Optimization of Deepspeech training in multi-GPU environment

Dear Deepspeech team,

I need some advice to optimize DeepSpeech training in a multi-GPU environment. I tried to find my answers in the various posts and in you deepspeech-playbook without success.

Here is the configuration of my server:

  • OS: Ubuntu 20.04.2 LTS
  • CPU: 2 x Intel® Xeon® Silver 4114 CPU @ 2.20GHz
  • GPU: 2 x NVIDIA Quadro P5000 16Go
  • RAM: 64Go
  • ROM: 512 Go SSD

About Drivers and TF:

  • Driver Version: 460.32.03
  • CUDA Version: 11.2
  • Tensorflow: v1.15.3-68-gdf8c55c 1.15.4
  • Python: 3.6.9

Here is the command I use to start the training on DeepSpeech 0.9.3:

python3 ./DeepSpeech.py \
    --train_cudnn True \
    --train_files $d/clips/train.csv \
    --dev_files $d/clips/dev.csv \
    --test_files $d/clips/test.csv \
    --audio_sample_rate 32000 \
    --epochs 1 \
    --summary_dir $FOLDER/summaries/ \
    --checkpoint_dir $FOLDER/checkpoints/ \
    --n_hidden 1024 \
    --export_dir $FOLDER/model/ \
    2>&1 | tee $FOLDER/training.log

The point is that:

  • When I train DeepSpeech on this multi-GPU environment, training last 7m02s
  • When I train Deepspeech on a single GPU (setting ENV variable CUDA_VISIBLE_DEVICES to 0 or 1 prior to call python), training last 8m48s

It means that training on a 2 GPUs environment is only 20% more efficient than a single one, whereas I’ve seen in a post that it should theoretically be twice faster. Moreover, according to nvidia-smi outputs:

  • during single GPU training, GPU is used 100% of time
  • during 2-GPU training, GPUs usage occilates between 30 and 60%.

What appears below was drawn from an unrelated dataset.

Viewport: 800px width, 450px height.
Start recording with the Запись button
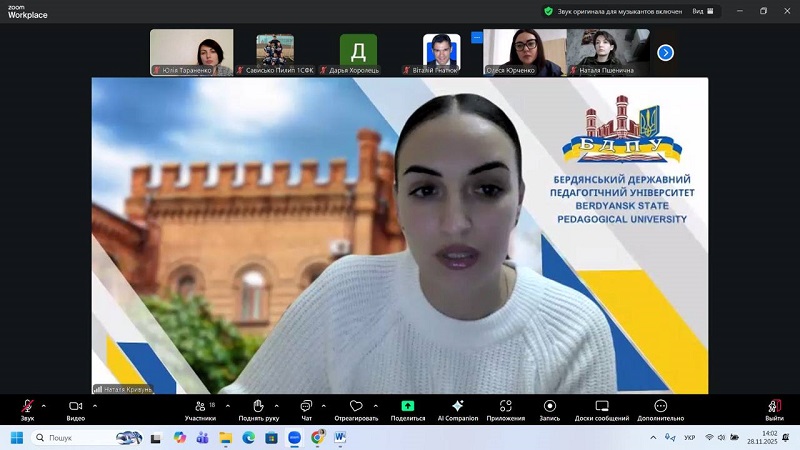(x=549, y=408)
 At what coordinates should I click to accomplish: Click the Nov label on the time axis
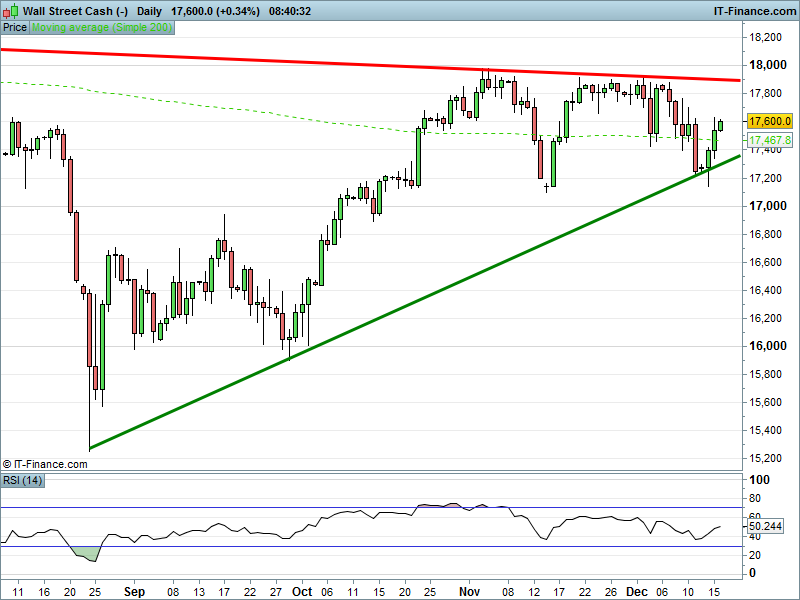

Note if any: the same python process (PID) uses both GPUs.

Could you provide me with advice to find where is the bottle-neck in my configuration? Or is there any way to improve multi-GPU training by tuning training parameters?

Many thanks in advance,

Fabien.

You don’t mention your dataset. From the naming I assume this is Common Voice?

Why reducing the model size to 1024 ?

Also, there’s no batch size set, so you are defaulting to 1, which is very much not optimal

If you are training from Common Voice, I don’t think this is a good idea, the sample rate is expected to be 16kHz.

Please follow the docs accurately, training requires 10.0.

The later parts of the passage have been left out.